Send back the whole listing untouched.

======== Information shown ========

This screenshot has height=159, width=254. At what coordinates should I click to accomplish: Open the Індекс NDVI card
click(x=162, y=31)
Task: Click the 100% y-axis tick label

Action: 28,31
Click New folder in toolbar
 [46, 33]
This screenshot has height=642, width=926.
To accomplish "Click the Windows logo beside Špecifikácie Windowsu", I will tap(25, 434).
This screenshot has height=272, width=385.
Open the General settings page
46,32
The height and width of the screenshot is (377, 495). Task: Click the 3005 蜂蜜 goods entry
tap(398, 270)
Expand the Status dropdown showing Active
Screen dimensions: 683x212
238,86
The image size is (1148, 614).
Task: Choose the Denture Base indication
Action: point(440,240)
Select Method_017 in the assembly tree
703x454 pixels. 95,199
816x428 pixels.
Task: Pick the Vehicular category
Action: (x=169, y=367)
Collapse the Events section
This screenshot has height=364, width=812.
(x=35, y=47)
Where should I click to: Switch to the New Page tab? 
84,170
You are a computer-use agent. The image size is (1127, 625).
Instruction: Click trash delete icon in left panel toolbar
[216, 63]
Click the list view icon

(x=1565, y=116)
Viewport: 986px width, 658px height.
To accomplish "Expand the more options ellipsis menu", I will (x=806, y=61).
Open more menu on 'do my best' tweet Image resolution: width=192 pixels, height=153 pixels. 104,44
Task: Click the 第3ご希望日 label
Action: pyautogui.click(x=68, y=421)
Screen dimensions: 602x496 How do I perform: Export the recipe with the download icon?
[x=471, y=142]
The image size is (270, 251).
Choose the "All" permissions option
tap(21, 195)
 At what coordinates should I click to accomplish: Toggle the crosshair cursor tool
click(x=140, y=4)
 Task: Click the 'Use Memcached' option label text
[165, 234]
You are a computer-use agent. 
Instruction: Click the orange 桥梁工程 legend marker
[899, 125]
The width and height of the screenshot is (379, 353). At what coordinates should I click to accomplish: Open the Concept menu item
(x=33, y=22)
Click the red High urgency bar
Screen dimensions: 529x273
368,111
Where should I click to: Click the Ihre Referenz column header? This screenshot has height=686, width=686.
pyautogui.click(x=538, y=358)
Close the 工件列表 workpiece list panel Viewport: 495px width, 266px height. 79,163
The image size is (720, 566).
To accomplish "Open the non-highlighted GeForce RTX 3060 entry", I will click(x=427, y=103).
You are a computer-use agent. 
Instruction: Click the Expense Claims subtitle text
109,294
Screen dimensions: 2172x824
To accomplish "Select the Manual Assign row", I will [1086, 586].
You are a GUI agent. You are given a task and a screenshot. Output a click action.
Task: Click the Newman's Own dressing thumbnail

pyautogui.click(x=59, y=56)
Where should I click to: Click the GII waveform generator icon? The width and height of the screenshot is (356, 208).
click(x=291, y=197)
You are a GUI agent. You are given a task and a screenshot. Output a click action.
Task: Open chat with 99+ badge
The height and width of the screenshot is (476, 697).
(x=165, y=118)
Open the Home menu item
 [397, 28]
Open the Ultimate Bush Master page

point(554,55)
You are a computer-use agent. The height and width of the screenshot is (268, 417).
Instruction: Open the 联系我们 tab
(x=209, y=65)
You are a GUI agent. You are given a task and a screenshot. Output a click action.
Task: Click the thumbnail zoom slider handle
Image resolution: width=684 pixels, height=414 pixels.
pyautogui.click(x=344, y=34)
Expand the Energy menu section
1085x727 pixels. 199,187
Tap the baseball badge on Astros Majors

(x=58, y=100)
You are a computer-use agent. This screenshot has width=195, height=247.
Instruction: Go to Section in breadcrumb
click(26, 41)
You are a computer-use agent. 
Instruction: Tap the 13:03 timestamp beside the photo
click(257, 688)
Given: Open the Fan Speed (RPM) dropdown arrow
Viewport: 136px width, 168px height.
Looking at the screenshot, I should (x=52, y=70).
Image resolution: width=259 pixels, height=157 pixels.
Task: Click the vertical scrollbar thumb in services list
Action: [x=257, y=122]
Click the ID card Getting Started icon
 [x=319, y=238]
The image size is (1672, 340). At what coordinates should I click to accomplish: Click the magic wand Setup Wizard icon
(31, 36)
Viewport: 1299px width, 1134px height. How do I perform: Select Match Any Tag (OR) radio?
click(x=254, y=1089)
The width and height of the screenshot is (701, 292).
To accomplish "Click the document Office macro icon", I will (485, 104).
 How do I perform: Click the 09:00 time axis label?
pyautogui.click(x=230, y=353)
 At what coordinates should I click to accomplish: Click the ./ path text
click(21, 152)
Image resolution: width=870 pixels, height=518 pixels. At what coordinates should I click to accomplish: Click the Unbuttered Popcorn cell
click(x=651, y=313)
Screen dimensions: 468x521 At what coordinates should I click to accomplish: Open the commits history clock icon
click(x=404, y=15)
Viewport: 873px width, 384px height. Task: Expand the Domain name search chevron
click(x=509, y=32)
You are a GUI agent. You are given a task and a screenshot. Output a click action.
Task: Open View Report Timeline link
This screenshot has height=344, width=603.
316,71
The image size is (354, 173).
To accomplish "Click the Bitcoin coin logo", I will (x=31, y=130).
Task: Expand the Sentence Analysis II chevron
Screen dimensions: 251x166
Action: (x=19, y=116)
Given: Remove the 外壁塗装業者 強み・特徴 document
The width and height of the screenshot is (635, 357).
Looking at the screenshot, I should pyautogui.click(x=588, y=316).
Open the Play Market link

========

Task result
This screenshot has height=159, width=254. At what coordinates should I click to accomplish: Open the Індекс NDVI card
click(x=162, y=31)
Task: Click the 100% y-axis tick label

Action: 28,31
Click New folder in toolbar
 [46, 33]
This screenshot has height=642, width=926.
To accomplish "Click the Windows logo beside Špecifikácie Windowsu", I will tap(25, 434).
This screenshot has height=272, width=385.
Open the General settings page
46,32
The height and width of the screenshot is (377, 495). Task: Click the 3005 蜂蜜 goods entry
tap(398, 270)
Expand the Status dropdown showing Active
Screen dimensions: 683x212
238,86
The image size is (1148, 614).
Task: Choose the Denture Base indication
Action: point(440,240)
Select Method_017 in the assembly tree
703x454 pixels. 95,199
816x428 pixels.
Task: Pick the Vehicular category
Action: (x=169, y=367)
Collapse the Events section
This screenshot has height=364, width=812.
(x=35, y=47)
Where should I click to: Switch to the New Page tab? 
84,170
You are a computer-use agent. The image size is (1127, 625).
Instruction: Click trash delete icon in left panel toolbar
[216, 63]
Click the list view icon

(x=1565, y=116)
Viewport: 986px width, 658px height.
To accomplish "Expand the more options ellipsis menu", I will (x=806, y=61).
Open more menu on 'do my best' tweet Image resolution: width=192 pixels, height=153 pixels. 104,44
Task: Click the 第3ご希望日 label
Action: pyautogui.click(x=68, y=421)
Screen dimensions: 602x496 How do I perform: Export the recipe with the download icon?
[x=471, y=142]
The image size is (270, 251).
Choose the "All" permissions option
tap(21, 195)
 At what coordinates should I click to accomplish: Toggle the crosshair cursor tool
click(x=140, y=4)
 Task: Click the 'Use Memcached' option label text
[165, 234]
You are a computer-use agent. 
Instruction: Click the orange 桥梁工程 legend marker
[899, 125]
The width and height of the screenshot is (379, 353). At what coordinates should I click to accomplish: Open the Concept menu item
(x=33, y=22)
Click the red High urgency bar
Screen dimensions: 529x273
368,111
Where should I click to: Click the Ihre Referenz column header? This screenshot has height=686, width=686.
pyautogui.click(x=538, y=358)
Close the 工件列表 workpiece list panel Viewport: 495px width, 266px height. 79,163
The image size is (720, 566).
To accomplish "Open the non-highlighted GeForce RTX 3060 entry", I will click(x=427, y=103).
You are a computer-use agent. 
Instruction: Click the Expense Claims subtitle text
109,294
Screen dimensions: 2172x824
To accomplish "Select the Manual Assign row", I will [1086, 586].
You are a GUI agent. You are given a task and a screenshot. Output a click action.
Task: Click the Newman's Own dressing thumbnail

pyautogui.click(x=59, y=56)
Where should I click to: Click the GII waveform generator icon? The width and height of the screenshot is (356, 208).
click(x=291, y=197)
You are a GUI agent. You are given a task and a screenshot. Output a click action.
Task: Open chat with 99+ badge
The height and width of the screenshot is (476, 697).
(x=165, y=118)
Open the Home menu item
 [397, 28]
Open the Ultimate Bush Master page

point(554,55)
You are a computer-use agent. The height and width of the screenshot is (268, 417).
Instruction: Open the 联系我们 tab
(x=209, y=65)
You are a GUI agent. You are given a task and a screenshot. Output a click action.
Task: Click the thumbnail zoom slider handle
Image resolution: width=684 pixels, height=414 pixels.
pyautogui.click(x=344, y=34)
Expand the Energy menu section
1085x727 pixels. 199,187
Tap the baseball badge on Astros Majors

(x=58, y=100)
You are a computer-use agent. This screenshot has width=195, height=247.
Instruction: Go to Section in breadcrumb
click(26, 41)
You are a computer-use agent. 
Instruction: Tap the 13:03 timestamp beside the photo
click(257, 688)
Given: Open the Fan Speed (RPM) dropdown arrow
Viewport: 136px width, 168px height.
Looking at the screenshot, I should (x=52, y=70).
Image resolution: width=259 pixels, height=157 pixels.
Task: Click the vertical scrollbar thumb in services list
Action: [x=257, y=122]
Click the ID card Getting Started icon
 [x=319, y=238]
The image size is (1672, 340). At what coordinates should I click to accomplish: Click the magic wand Setup Wizard icon
(31, 36)
Viewport: 1299px width, 1134px height. How do I perform: Select Match Any Tag (OR) radio?
click(x=254, y=1089)
The width and height of the screenshot is (701, 292).
To accomplish "Click the document Office macro icon", I will (485, 104).
 How do I perform: Click the 09:00 time axis label?
pyautogui.click(x=230, y=353)
 At what coordinates should I click to accomplish: Click the ./ path text
click(21, 152)
Image resolution: width=870 pixels, height=518 pixels. At what coordinates should I click to accomplish: Click the Unbuttered Popcorn cell
click(x=651, y=313)
Screen dimensions: 468x521 At what coordinates should I click to accomplish: Open the commits history clock icon
click(x=404, y=15)
Viewport: 873px width, 384px height. Task: Expand the Domain name search chevron
click(x=509, y=32)
You are a GUI agent. You are given a task and a screenshot. Output a click action.
Task: Open View Report Timeline link
This screenshot has height=344, width=603.
316,71
The image size is (354, 173).
To accomplish "Click the Bitcoin coin logo", I will (x=31, y=130).
Task: Expand the Sentence Analysis II chevron
Screen dimensions: 251x166
Action: (x=19, y=116)
Given: Remove the 外壁塗装業者 強み・特徴 document
The width and height of the screenshot is (635, 357).
Looking at the screenshot, I should pyautogui.click(x=588, y=316).
Open the Play Market link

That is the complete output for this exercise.